Saturday, January 29, 2011

Tales From the Dark Side...of My Kitchen!


It’s no secret I love to cook, but I’m the last one to say that I’m a perfect cook!In fact, I probably make more than my share of boo-boo’s in the kitchen, sometimes really ugly, extremely distasteful ones too!

In part, this may be because I’m allergic to following a recipe...exactly. I like to think of recipes as ‘suggestions’, and the more I respect the cook who wrote them, the more closely I may follow them. I am comforted by the knowledge that even those folks have screwed up royally more than once. Ina Garten, aka The Barefoot Contessa, is one of my favorites. She knows her way around a recipe and generally, I have good fortune following her guidelines. But Ina is on the record that she never serves a new recipe to unsuspecting diners until she’s made it at least three or four times herself.

Now, Ina lives in the Hamptons, so I’m assuming she can afford that luxury, but me, well, I can’t buy four or five times the necessary ingredients just so I can perfect the dish first, not to mention practicing for three days to make one meal! I’ve got other stuff to do...like pay my utility bills!
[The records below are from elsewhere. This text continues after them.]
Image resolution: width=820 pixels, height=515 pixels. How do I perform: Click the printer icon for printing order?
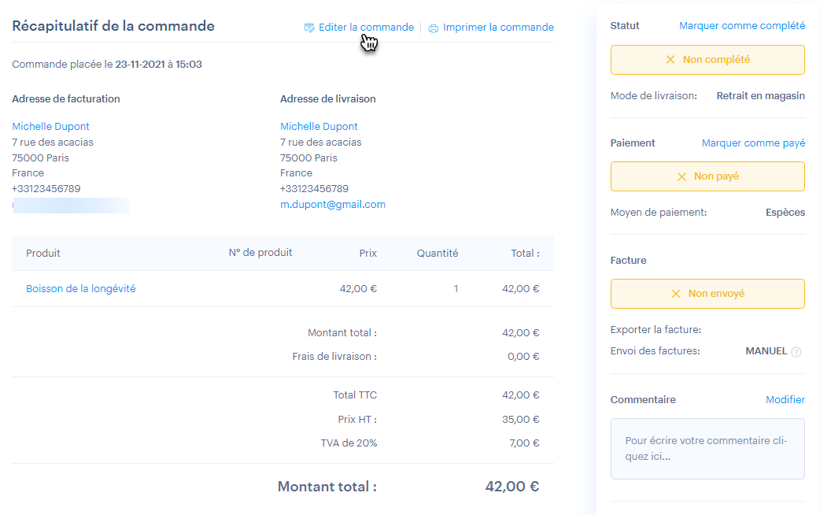(x=433, y=28)
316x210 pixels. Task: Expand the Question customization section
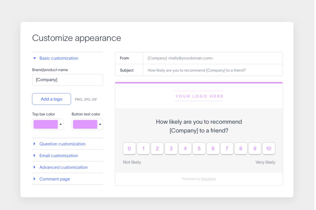coord(59,144)
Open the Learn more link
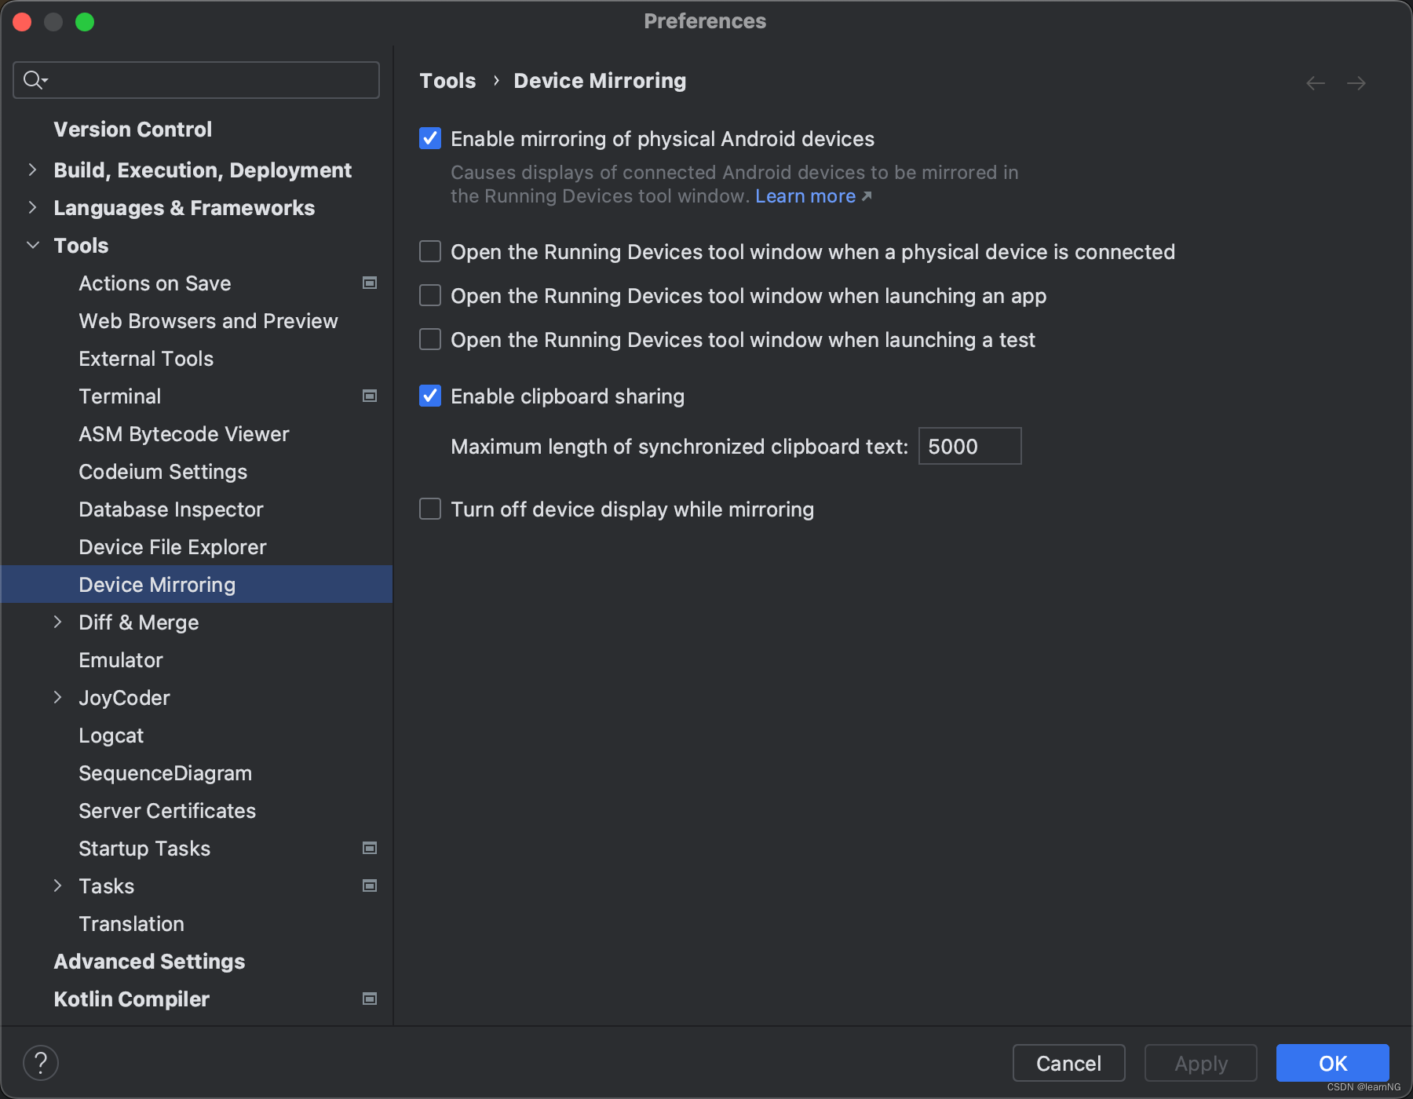 (805, 196)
So you might say I make my mistakes ‘in real time’.

Therefore, if I’m going to offer up my recipe tips, I feel it’s only fair I come clean about a few of the lessons I’ve learned the hard way, so I’m going to include the occasional tale from the dark side of my kitchen.

I can cover a lot of ground just by telling you that for years I couldn’t make cookies without burning at least one sheet of them. This is nobody’s fault but my own. The recipes pretty clear on not overcooking, and common sense tells me I can’t leave cookies in the oven forever without dire consequences...usually involving the smoke alarm.

But truly, the reason this happened over and over is because I had a tendency to wander. Maybe I’ve got a bit of ADHD. The last sheet was in the oven, mixing bowl was washed, cookies tucked into a baggie or jar (not to mention some I might have consumed...) and well, the garden needed weeding or a column needed writing or work was calling. I’d only be a minute, just gonna get this little thing done--BEEP! Smoke alarm and burned cookies. It took years, and I still fail occasionally, but I learned the hard way that you aren’t done till you’re done. I still wander, but usually not as far.

I’ve learned that you can save yourself a lot of grief by reading ahead in a recipe. Case in point, an apple torte that appeared lovely on the cover of Bon Appetite but was a test to make and tasted even worse (Honestly, I hold a particular ingredient in the recipe, 'dry white wine', in this case chardonnay, responsible for what ended up being a hideous aftertaste, so really, do you blame me for messing with recipes?).

Anyway, piece of cake!...or torte, I thought. Until I got to the point where I’d peeled the stuffing out of the inside of two large loaves of French bread yielding over 8 cups of moist bread crumbs. I dumped them on a cookie sheet and stuffed them into the oven to dry out , ground up some hazelnuts, peeled the 2 pounds of apples called for in the recipe (well, really three, you know, I like more apples in a tart) and then came up short when I read the crust directions.

They called for THREE cups of breadcrumbs.What that-- Didn’t I just disgorge EIGHT cups from two loaves of French bread? Nowhere did it call for the remaining five cups. Why on earth did they have me do that? I reread the recipe; no clue. I checked the recipe online; no different. I was so frustrated (and frankly, the rest of the recipe wasn’t going too well either) that I wrote a pointed letter to the recipe editor at Bon Appetite asking what was up with this recipe. Geez!

Finally, I returned to the kitchen where I took at closer look at my drying bread crumbs. Funny, they didn’t look the same. They looked like...less. Duh! Drying breadcrumbs shrink. I had about three and a half cups, just over what the recipe called for. Darned if those professionals didn’t know what they were talking about. Of course, it would have been nice if they’d given a girl a clue, but I guess they figured that would be insulting my culinary intelligence, such as it was. Probably why they also never answered my letter.


1 comment:

  1. It's probably better they didn't answer your letter- I can't imagine the thoughts that ran through their heads! That is the exact reason why these blogs are so helpful- let someone else do the dirty work and reap the benefits of their mistakes! Keep up the great work, tips, and yummy cooking!!!